━━ Input
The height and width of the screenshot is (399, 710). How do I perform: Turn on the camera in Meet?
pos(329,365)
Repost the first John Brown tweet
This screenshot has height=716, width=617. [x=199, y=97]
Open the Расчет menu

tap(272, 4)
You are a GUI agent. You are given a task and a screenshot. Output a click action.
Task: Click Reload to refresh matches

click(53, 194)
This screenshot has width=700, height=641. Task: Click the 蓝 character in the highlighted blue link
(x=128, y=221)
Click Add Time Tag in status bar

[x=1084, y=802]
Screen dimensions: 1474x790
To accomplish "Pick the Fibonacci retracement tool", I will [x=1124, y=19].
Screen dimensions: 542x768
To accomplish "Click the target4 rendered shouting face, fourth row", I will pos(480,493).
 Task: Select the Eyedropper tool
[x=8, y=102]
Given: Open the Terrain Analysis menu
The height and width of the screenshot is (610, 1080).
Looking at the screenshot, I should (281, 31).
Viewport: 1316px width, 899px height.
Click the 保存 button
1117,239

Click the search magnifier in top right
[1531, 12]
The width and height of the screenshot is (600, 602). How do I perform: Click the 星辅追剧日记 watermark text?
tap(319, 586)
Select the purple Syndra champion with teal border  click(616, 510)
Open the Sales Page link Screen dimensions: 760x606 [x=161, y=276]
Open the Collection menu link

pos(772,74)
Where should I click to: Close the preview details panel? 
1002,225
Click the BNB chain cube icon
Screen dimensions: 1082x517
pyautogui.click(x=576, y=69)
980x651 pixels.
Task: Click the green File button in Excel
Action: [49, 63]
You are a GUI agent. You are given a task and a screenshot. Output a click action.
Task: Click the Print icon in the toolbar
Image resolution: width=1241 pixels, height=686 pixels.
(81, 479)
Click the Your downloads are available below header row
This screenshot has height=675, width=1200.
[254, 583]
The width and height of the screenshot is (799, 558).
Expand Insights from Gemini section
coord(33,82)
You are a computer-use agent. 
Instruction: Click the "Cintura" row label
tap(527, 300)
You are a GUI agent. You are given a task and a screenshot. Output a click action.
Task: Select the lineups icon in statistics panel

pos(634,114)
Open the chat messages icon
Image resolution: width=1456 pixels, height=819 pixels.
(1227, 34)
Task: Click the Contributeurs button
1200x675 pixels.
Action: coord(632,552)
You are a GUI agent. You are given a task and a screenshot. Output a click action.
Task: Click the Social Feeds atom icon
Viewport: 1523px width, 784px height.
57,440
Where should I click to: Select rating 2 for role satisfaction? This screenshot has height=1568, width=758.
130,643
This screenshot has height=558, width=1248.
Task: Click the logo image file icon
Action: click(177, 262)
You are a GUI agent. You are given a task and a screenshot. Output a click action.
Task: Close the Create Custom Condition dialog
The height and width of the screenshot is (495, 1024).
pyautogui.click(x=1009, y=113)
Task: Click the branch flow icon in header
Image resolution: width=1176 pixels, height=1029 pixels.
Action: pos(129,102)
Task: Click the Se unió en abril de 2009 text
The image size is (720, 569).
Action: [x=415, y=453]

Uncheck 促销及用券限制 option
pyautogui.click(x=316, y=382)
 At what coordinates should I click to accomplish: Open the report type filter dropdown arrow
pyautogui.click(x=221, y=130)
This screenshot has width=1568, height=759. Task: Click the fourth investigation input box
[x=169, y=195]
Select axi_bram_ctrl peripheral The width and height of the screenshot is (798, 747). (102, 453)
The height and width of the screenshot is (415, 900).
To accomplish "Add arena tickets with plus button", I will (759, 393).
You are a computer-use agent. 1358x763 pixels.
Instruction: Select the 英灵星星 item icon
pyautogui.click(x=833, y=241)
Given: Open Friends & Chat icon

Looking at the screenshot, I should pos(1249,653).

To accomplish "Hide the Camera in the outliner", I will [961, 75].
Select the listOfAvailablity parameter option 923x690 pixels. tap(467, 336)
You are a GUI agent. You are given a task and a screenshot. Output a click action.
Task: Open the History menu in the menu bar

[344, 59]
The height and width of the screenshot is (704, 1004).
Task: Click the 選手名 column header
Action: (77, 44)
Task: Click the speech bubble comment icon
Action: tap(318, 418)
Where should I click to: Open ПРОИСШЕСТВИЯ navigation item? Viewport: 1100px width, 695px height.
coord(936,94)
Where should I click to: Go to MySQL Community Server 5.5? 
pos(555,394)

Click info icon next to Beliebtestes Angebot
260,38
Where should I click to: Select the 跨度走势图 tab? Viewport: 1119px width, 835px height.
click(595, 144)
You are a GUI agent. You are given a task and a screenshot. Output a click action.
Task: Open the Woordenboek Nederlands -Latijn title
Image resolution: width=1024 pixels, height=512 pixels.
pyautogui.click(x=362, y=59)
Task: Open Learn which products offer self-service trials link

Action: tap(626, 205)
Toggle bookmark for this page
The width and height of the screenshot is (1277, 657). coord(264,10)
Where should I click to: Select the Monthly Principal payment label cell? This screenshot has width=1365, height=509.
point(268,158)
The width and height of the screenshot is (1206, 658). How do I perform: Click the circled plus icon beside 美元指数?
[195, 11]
━━━━
Exercise directions:
What lines in the data include the string "will"? Copy each one.

Written solution:
To accomplish "Pick the Fibonacci retracement tool", I will [x=1124, y=19].
To accomplish "Click the target4 rendered shouting face, fourth row", I will pos(480,493).
To accomplish "Add arena tickets with plus button", I will (759, 393).
To accomplish "Hide the Camera in the outliner", I will [961, 75].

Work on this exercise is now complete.